Something hard and plastic-y brushed against something wet and raw, and she did her best to stamp it out. She gritted her teeth and hummed a distracting song as she tightened the straps and clicked things closed. Christ, her arm was a fucking mess, but she couldn’t think about that at all—because now came the oxygen tanks, oh the oxygen tanks. Both as heavy as fuck and twice as awkward. She actually tangled with them briefly, elastic straps twanging against terrible, terrible stuff. Eyes watering, body screaming, everything telling her to just lie down lie down now please.
It was a miracle that she managed to resist, and get to the guns. Just looking down was a nauseating experience, because somehow the floor had turned all red and sticky. And trying to strap two rifles together while sliding around in your own blood was not an experience she relished. Her hands were tacky by the time she’d done it. Everything was aching and aching, and in such a frightening way.

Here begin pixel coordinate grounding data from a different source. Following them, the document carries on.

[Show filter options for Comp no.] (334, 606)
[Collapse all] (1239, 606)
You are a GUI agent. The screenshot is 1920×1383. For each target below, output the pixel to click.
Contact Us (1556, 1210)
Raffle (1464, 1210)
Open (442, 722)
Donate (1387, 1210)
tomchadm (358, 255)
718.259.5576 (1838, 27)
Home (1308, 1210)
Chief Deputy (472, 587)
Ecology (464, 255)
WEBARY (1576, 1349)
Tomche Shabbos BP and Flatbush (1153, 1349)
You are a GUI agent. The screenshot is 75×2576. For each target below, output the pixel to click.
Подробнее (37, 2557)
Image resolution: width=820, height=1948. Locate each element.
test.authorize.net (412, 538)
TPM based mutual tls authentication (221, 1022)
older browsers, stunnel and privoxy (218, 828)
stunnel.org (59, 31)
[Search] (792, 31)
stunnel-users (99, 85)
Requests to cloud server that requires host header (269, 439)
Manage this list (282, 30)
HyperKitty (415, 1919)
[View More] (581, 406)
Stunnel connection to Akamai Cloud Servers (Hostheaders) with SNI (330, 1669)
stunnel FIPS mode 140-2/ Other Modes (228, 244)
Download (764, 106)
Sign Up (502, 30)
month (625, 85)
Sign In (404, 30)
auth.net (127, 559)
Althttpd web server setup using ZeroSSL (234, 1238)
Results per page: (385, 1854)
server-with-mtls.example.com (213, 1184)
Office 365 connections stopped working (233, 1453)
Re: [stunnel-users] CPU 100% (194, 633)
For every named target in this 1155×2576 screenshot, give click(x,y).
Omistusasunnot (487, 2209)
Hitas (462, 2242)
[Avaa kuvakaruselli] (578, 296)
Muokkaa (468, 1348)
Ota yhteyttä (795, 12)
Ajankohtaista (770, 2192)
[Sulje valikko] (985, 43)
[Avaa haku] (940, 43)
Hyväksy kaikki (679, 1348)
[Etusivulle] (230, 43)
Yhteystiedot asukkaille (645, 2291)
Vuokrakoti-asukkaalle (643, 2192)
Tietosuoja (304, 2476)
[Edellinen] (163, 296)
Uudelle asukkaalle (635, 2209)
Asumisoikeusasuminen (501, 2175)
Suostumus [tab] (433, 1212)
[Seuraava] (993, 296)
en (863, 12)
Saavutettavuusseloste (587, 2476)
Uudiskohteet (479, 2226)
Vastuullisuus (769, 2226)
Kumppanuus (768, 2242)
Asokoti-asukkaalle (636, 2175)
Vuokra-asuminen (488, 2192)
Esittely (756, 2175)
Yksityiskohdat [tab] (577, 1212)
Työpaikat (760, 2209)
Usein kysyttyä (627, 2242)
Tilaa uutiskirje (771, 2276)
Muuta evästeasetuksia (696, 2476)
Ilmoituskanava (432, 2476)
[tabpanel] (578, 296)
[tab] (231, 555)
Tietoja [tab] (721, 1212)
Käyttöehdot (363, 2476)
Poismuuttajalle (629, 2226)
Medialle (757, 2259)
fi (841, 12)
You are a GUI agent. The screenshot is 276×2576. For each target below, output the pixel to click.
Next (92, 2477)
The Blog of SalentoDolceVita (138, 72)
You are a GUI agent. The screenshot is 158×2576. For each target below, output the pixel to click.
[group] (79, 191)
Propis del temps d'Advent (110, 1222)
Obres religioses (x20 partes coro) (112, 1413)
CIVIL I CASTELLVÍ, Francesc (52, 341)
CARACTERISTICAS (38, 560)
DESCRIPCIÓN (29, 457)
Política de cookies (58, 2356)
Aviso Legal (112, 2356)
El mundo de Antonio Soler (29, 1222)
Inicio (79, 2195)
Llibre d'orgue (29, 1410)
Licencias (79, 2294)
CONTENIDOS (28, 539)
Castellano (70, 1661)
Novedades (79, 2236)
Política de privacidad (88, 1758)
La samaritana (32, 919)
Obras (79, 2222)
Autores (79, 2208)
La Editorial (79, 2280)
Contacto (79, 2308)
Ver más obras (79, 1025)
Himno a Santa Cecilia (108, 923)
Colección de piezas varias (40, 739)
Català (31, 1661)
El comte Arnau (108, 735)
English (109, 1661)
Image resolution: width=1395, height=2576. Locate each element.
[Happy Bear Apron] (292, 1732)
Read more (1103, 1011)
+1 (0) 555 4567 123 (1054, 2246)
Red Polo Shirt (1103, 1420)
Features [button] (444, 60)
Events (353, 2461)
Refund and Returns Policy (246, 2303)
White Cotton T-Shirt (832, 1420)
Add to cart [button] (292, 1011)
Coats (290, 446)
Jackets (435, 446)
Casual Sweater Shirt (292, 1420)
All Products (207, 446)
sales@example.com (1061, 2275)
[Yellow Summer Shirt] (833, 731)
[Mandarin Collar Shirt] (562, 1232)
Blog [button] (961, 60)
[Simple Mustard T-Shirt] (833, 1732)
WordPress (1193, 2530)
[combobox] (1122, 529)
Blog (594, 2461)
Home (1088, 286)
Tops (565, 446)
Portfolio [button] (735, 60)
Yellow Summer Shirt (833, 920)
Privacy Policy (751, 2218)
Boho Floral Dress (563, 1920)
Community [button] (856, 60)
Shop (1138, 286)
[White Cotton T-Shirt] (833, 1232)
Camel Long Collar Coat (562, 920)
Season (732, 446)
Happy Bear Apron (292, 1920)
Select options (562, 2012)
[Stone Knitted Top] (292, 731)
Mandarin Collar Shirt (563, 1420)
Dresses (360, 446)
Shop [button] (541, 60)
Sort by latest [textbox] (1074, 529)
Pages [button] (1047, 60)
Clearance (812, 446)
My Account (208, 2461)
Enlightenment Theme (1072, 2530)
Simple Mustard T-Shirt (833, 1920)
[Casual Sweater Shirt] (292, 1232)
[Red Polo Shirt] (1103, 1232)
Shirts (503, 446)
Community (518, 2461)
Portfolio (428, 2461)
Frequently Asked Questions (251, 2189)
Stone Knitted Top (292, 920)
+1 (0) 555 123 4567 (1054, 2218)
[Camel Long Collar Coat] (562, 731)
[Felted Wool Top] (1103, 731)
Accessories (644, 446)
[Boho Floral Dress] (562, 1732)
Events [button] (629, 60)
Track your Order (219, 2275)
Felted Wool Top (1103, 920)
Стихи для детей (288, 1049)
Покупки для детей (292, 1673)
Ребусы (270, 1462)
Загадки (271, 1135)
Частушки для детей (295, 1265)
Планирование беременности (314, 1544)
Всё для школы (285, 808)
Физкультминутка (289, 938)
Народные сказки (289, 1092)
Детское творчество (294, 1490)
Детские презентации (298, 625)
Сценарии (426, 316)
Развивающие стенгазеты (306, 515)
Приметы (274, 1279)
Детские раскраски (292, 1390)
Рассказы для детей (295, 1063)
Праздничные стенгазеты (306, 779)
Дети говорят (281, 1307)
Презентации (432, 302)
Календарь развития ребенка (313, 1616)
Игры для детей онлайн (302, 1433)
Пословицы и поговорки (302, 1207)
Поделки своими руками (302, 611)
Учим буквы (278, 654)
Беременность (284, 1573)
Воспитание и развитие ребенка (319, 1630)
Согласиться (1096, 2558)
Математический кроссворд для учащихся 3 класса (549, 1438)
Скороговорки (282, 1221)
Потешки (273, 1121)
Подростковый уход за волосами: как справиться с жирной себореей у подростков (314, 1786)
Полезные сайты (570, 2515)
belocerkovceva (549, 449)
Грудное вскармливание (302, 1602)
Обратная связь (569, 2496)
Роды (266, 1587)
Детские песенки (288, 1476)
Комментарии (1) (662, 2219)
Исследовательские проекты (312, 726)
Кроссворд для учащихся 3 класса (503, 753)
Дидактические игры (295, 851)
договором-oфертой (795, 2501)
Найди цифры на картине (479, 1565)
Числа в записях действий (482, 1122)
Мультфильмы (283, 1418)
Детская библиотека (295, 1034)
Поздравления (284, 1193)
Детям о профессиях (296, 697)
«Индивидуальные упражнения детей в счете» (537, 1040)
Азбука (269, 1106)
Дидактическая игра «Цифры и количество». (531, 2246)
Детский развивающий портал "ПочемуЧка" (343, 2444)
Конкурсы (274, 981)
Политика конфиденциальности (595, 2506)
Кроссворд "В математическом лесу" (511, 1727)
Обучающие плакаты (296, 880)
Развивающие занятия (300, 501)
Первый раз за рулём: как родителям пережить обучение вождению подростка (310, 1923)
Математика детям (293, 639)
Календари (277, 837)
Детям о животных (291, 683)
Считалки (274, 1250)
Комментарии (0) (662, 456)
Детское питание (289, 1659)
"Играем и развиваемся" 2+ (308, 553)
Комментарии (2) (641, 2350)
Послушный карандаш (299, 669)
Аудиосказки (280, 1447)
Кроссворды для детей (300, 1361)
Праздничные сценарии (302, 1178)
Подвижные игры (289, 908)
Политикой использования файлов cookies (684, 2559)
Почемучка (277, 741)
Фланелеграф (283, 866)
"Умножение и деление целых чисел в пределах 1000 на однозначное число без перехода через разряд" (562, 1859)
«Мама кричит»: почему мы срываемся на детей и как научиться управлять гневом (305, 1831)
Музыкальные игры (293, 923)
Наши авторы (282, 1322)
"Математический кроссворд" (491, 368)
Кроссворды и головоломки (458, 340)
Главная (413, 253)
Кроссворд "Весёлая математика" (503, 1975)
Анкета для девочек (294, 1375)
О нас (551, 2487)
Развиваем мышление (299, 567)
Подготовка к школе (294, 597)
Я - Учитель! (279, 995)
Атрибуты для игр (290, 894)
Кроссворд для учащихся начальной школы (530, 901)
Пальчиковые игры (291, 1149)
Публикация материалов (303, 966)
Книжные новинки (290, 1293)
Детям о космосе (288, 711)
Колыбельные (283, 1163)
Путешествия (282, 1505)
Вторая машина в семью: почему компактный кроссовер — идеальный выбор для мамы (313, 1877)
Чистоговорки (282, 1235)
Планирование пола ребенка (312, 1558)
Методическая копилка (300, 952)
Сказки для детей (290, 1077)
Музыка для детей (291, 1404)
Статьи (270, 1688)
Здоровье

Plus, she was going to have to do this left-handed. She could see that before she’d even attempted to grasp the stock and test out her trigger finger. Her right hand just wasn’t working as it should, and her arm didn’t want to take any weight—but it was fine. It was good. Once she was at the door, rifle ready, mask in place…nothing could have stood in her way. Not the wrong hand, not an army of mercenaries, nothing.
The pain winked out as though someone had flicked a switch. All focus was on whatever lay beyond the door, before the door had even opened. She could see them all quite clearly, standing between her and Sergei, and it wasn’t an exaggeration to say that if her mind had been a bomb, everything beyond that steel would have been laid to waste. Whoever was out there…they were fucked.